Set problem: Write out the listing below again word for word, leaving out the pictures.

Material:
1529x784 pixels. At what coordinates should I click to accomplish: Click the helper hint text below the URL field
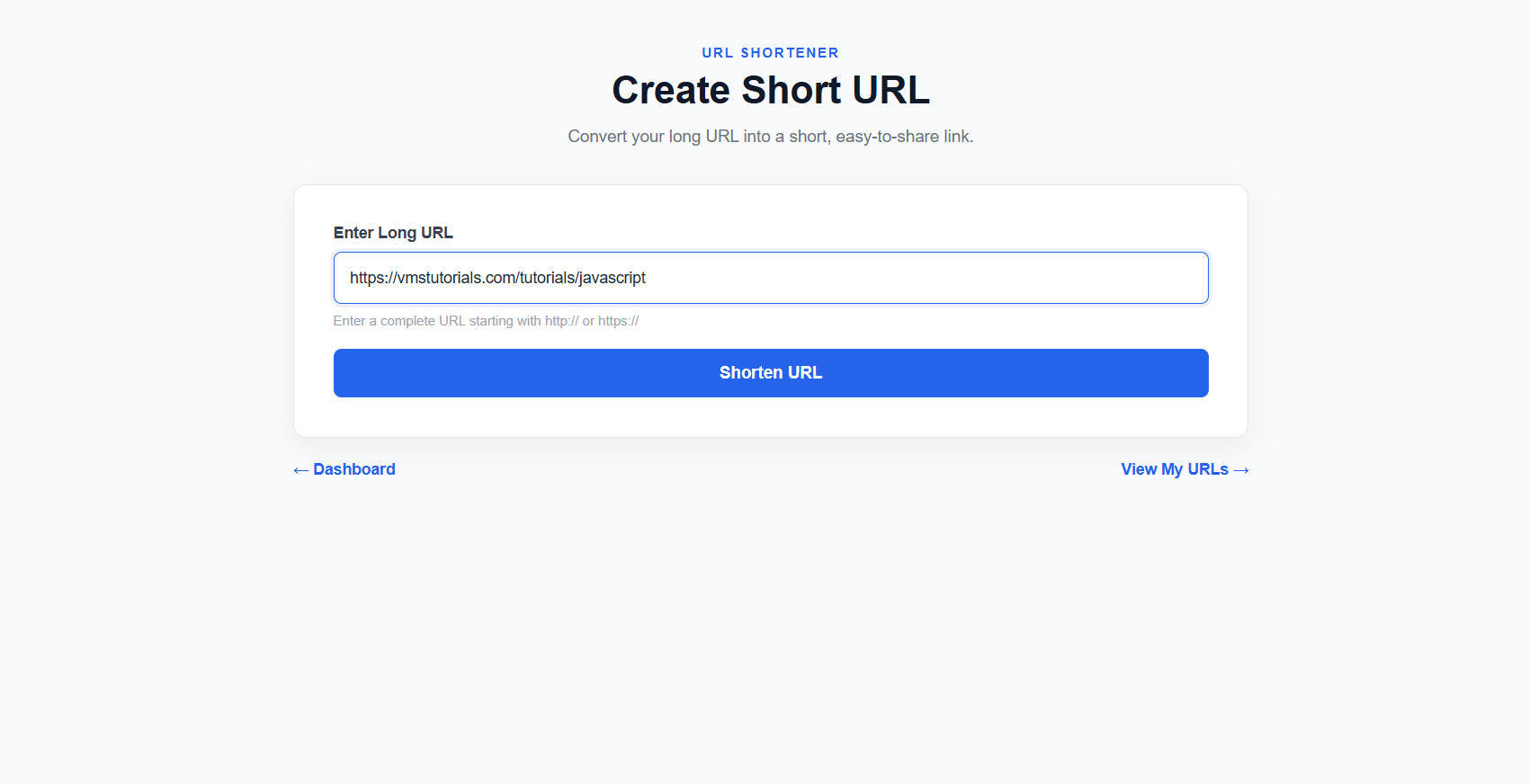[486, 321]
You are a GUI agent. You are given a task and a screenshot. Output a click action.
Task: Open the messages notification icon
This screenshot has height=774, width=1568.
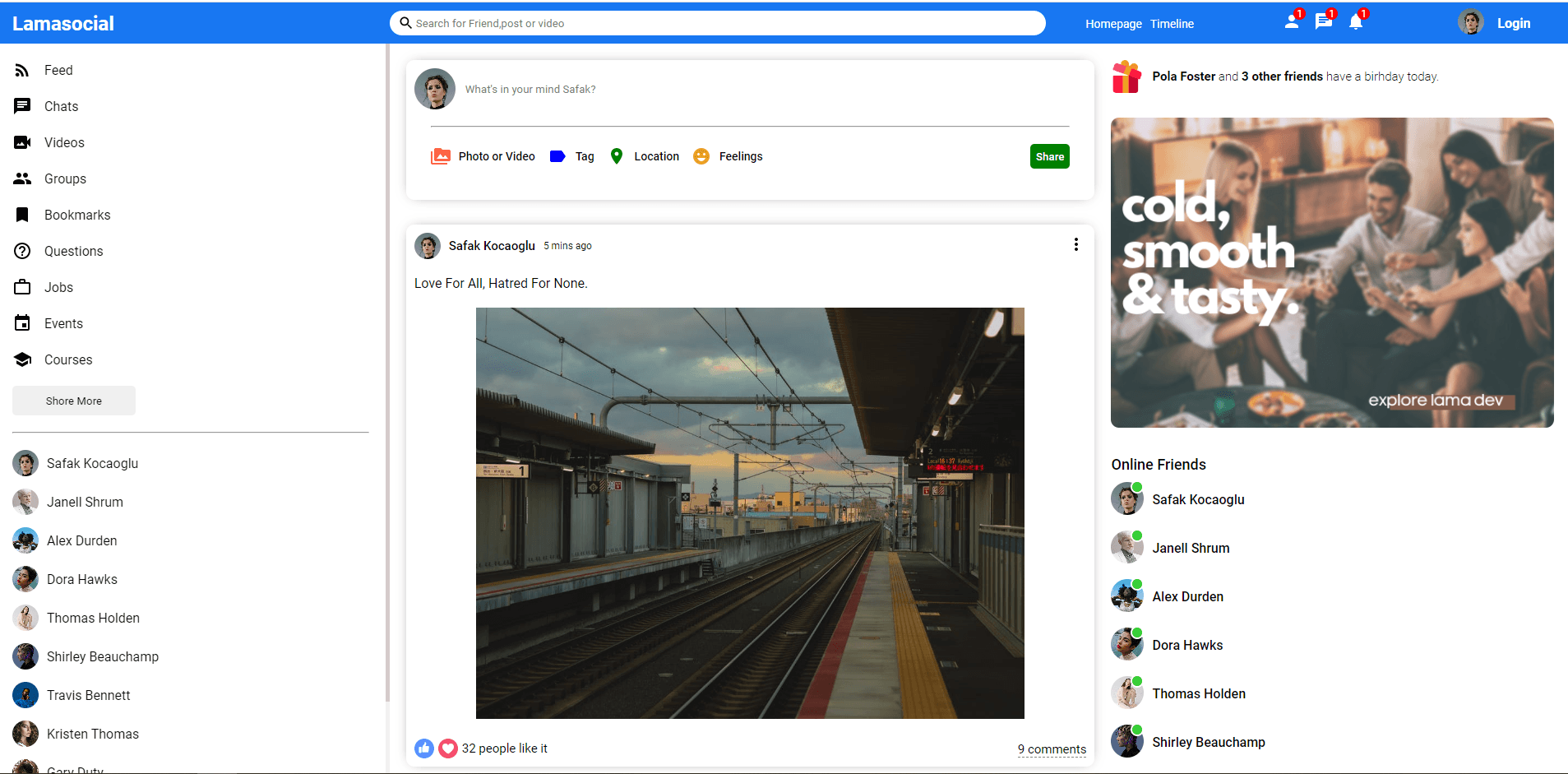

The result:
1529x784 pixels. At what coordinates should I click to accomplish: Click the helper hint text below the URL field
[486, 321]
You are a GUI agent. You are given a task and a screenshot. Output a click action.
Task: Open the messages notification icon
This screenshot has height=774, width=1568.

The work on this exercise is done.